Page excerpt:
********************

VM metrics

VM metrics provide unique insights about the Virtual Machines (VMs) resources that are created as part of the PlayFab VM Builds when you're using PlayFab Multiplayer Servers to create multiplayer game servers. This feature provides you access to the virtual machine's system level metrics such as CPU, RAM, and more. With these metrics, you can make informed decision about maximizing your utilization of the VM resources.

Performance metrics can support various development scenarios.

  1. Use CPU and memory utilization data to measure the resource needs of multiplayer servers, so you can properly calculate the optimal number of game servers on a specific Virtual Machine SKU (type)
  2. Use network counters to detect an irregular network environment, such as attempted DDoS attacks or other network congestion

PlayFab Multiplayer Servers service supports a limited number of system metrics via the VM Metrics feature.

Usage

VM metrics for a Build can be enabled in two ways, depending on how a Build is created:

  1. Using Game Manager, you can enable the "Virtual machine metrics" checkbox on the "New Build" Game Manager page.

********************

Job A: List each PlayFab product, feature, or tool named in the VM metrics page.
Job B: Resume the VM metrics page after its last sentence.
The material that follows is not needed for anything here.

********************

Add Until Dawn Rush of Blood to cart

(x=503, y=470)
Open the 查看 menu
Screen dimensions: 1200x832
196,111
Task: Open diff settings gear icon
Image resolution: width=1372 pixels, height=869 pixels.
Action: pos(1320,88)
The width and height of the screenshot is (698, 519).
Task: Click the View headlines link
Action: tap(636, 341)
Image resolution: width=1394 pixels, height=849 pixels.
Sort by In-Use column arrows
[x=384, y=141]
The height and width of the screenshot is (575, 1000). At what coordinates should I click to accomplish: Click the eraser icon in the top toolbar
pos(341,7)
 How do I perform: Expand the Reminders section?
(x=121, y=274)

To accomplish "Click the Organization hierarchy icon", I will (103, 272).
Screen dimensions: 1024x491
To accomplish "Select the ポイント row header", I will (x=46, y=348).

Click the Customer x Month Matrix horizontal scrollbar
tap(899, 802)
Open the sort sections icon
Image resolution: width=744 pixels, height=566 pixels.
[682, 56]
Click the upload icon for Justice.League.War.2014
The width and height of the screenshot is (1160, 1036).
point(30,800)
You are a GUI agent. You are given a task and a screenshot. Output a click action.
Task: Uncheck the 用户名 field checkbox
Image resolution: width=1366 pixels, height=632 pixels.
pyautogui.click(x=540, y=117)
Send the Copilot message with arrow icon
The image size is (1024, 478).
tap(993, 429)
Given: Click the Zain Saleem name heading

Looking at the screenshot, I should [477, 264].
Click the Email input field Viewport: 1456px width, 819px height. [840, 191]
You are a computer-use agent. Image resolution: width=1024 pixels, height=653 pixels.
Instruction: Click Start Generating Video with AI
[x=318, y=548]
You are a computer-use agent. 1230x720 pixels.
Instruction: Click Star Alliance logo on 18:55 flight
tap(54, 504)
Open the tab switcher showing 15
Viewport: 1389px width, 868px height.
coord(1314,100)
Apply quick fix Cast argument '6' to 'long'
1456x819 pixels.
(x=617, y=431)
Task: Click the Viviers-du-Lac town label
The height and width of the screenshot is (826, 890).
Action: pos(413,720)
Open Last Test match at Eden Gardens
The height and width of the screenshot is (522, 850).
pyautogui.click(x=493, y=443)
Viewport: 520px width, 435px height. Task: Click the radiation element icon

********************

Task output A: PlayFab VM Builds, PlayFab Multiplayer Servers, the VM Metrics feature, Game Manager

Task output B:
  2. Using the PlayFab Multiplayer Servers API, you can set the property IsEnabled to TRUE in the following API objects.

When VM metrics feature is enabled for a Build, it will remain enabled for the entire lifetime of the Build. You can't enable/disable VM metrics for a Build after it has been created.

Windows

On Windows, VM metrics collection is a feature of the existing PlayFab container/process orchestrator called VmAgent. VmAgent periodically (every 10 seconds) runs a task that will query the following system performance counters.

  1. Available MBytes
  2. % Processor Time
  3. % User Time
  4. Disk Reads/sec (for drive D:)
  5. Disk Writes/sec (for drive D:)
  6. Bytes Received/sec
  7. Bytes Sent/sec

Collected counter values are sent to our internal metrics collector running on the VM. The collector aggregates and sends them to our internal backend so they can be presented to the user on Game Manager.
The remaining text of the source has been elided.